Sontak jawaban Ayu membuatku terpingkal dan mereka berdua saling melempar bantal sofa. "Udah deh, daripada kalian berdua ribut terus gak pernah akur, kalian pulang aja. Gak dicariin ibu kos apa?"

Ayu dan Dimas adalah anak perantauan. Sejak lulus kuliah, ia lebih memilih langsung bekerja daripada kembali ke daerah masing-masing. Alasannya simple, karena di daerahnya tidak ada bioskop.

"Eh, tapi Raka apa kabar ya? Itu bocah gak papa kan pas kita tinggal?" alih-alih menjawab, ayu malah balik bertanya.

"Kesannya kek kita tinggal di rumah hantu aja, kan kita tinggal di rumah bapaknya. Lagian nih ya, bau-baunya cewek seksi di teras rumah si bocah itu pacar bapaknya deh. Seksi gila, coy. Gak rugi Bandar dah kalau model-model begitu jadi ibu tiri."

Mendesah lelah. Entah kenapa melihat raut wajah Raka yang tidak ingin aku meninggalkannya membuatku terusik. Ada rasa takut dan merasa tidak aman di lensa polos Raka saat melihat wanita berpakaian seksi duduk di teras rumah Raka, seolah-olah meminta tolong padaku. Tapi apa hak ku? Aku bukan siapa-siapanya hingga datang sebagai pahlawan kan?

Setelah adegan Arshaka muncul tiba-tiba disampingku seperti siluman, ia meminta Raka agar pulang bersamanya. Tak ada nada membentak, tak ada kekerasan atau adu argument pada puteranya, atau padaku yang membuli puteranya. Berharap banyak si bocah tidak menceritakan adegan jatuh dari sepeda. Namun Raka tidak serta merta nurut diajak pulang, ia malah meminta diantar pulang dengan naik sepedaku. Bukan apa-apa, sepedaku tidak ada tempat untuk boncengan. Bagaimana caranya? Hasilnya, Aku-Dimas-Ayu mengantar Raka dan bapaknya dengan acara tuntun-tuntunan sepeda. Beruntung jarak rumah sudah dekat, jadi ia tidak perlu memperingatkan jantungnya yang terlalu banyak diforsir.

"Maura! Maura!"

Mataku mengerjab, tak menyadari Dimas beberapa kali memanggilku karena aku melamun.

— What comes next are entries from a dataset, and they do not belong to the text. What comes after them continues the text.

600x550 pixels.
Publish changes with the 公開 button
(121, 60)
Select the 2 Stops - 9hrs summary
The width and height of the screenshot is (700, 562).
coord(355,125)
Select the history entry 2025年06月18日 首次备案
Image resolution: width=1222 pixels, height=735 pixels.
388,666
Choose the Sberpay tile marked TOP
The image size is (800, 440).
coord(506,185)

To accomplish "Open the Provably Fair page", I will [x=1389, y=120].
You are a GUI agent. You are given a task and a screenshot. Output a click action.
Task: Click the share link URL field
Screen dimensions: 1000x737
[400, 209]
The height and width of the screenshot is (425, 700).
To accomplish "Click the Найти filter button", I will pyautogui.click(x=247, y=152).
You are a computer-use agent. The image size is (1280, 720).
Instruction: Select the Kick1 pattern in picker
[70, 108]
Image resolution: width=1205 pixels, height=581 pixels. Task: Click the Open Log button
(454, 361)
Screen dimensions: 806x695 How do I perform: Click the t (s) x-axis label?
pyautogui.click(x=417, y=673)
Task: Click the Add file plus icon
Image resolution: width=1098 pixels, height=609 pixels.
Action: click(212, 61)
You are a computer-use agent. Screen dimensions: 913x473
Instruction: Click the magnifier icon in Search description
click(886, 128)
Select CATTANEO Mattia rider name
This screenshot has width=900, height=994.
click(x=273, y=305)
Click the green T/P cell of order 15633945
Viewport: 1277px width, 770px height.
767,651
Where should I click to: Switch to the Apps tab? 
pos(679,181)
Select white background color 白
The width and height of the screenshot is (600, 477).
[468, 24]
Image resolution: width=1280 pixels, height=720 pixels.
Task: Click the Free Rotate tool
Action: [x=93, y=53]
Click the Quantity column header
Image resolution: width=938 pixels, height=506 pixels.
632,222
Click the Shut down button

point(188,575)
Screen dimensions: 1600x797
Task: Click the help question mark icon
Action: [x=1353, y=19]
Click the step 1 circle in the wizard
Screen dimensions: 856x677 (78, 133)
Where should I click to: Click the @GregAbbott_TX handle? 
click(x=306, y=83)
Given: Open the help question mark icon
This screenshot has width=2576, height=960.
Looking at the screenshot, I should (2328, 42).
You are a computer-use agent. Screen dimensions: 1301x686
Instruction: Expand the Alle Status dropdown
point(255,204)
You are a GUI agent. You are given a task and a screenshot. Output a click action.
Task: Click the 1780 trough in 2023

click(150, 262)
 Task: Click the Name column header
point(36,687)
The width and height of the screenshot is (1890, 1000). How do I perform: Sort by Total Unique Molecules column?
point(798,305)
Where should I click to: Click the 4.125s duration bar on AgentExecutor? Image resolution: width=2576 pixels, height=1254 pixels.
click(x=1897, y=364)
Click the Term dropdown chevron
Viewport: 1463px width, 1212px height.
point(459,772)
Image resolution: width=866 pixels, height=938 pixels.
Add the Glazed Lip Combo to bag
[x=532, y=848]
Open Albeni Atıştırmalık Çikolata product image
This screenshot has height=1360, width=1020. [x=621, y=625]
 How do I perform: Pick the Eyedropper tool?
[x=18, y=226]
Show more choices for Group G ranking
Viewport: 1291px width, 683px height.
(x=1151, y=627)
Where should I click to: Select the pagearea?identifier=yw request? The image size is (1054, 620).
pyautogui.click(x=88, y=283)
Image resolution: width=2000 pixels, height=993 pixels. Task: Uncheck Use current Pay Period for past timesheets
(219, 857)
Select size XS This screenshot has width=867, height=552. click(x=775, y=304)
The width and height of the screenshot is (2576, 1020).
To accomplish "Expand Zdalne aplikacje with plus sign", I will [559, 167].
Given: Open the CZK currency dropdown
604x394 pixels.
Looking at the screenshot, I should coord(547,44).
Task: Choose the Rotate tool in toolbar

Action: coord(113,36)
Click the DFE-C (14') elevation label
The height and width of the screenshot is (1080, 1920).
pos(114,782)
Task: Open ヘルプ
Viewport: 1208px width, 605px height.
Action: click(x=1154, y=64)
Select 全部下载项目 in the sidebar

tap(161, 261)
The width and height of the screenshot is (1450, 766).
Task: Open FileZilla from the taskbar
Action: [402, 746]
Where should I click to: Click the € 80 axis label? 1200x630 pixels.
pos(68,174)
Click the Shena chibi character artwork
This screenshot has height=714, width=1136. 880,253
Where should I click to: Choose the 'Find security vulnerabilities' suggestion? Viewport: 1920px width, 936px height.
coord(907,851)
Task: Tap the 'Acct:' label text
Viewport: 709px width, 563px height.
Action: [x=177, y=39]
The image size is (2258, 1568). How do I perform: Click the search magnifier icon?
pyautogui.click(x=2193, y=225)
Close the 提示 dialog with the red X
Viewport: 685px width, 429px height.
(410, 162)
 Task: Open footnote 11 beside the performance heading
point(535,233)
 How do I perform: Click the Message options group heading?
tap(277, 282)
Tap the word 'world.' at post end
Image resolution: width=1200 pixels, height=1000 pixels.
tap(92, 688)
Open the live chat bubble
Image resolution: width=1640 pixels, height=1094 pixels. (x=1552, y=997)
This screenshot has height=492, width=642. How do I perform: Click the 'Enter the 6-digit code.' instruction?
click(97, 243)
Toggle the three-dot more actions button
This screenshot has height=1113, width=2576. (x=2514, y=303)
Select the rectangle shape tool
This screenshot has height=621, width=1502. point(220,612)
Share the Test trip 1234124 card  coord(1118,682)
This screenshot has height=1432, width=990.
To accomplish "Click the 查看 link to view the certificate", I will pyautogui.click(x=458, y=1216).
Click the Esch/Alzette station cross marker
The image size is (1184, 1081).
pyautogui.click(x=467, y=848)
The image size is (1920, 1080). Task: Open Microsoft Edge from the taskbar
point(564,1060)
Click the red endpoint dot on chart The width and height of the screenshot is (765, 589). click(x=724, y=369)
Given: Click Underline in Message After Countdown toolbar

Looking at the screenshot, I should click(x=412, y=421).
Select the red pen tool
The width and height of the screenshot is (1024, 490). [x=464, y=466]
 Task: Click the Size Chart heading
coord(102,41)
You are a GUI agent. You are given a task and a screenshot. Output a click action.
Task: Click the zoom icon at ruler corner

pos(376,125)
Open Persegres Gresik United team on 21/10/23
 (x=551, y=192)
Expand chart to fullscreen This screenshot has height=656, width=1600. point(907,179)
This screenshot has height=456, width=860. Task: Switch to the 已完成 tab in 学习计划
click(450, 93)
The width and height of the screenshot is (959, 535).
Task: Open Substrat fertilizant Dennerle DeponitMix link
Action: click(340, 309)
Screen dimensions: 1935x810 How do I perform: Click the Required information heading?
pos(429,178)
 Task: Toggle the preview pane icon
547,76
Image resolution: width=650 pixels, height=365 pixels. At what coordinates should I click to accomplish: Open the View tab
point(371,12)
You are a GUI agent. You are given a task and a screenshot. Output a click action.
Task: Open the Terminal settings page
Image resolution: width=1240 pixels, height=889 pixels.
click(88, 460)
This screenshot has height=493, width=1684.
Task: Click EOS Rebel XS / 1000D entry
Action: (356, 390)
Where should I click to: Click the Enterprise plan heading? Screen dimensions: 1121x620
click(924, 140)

"Melamunin bapaknya si ganteng ya?"goda Ayu, mengedip-kedipkan bulu matanya ganjen. Tak ingin mengelak, aku mengangguk.

"Sumpah demi apaan kok bisa ngelamunin bapaknya sibocah?"dadu yang harusnya kulempar kini entah kemana lantaran Dimas sudah menendangnya. Aku hanya bisa menarik nafas jengah. Ya gini ini kalau punya sahabat bar-bar macam mereka.

"Pantes aja waktu bapaknya Raka muncul tiba-tiba kek super sayya tiga kamu diam aja gak berkutik, diem mulu sampai kita nganterin Raka sampe rumahnya. Ada benih-benih cinta toh rupanya..."

Bhug!!

Kulempar bantal sofa tepat di kepala Ayu, tak peduli dia mengaduh kesakitan. "Sembarangan... awal-awal emang aku kira aku jatuh cinta. Tapi ternyata gak.."

"Lha trus?"

"Emang sih kalau deket-deket bapaknya Raka bawaannya keringetan, deg-deg gimana gitu, kepala pusing juga, trus bingung mau ngapain. Awal-awal emang aku pikir jatuh cinta, tapi ternyata aku kebelet ngeseng..."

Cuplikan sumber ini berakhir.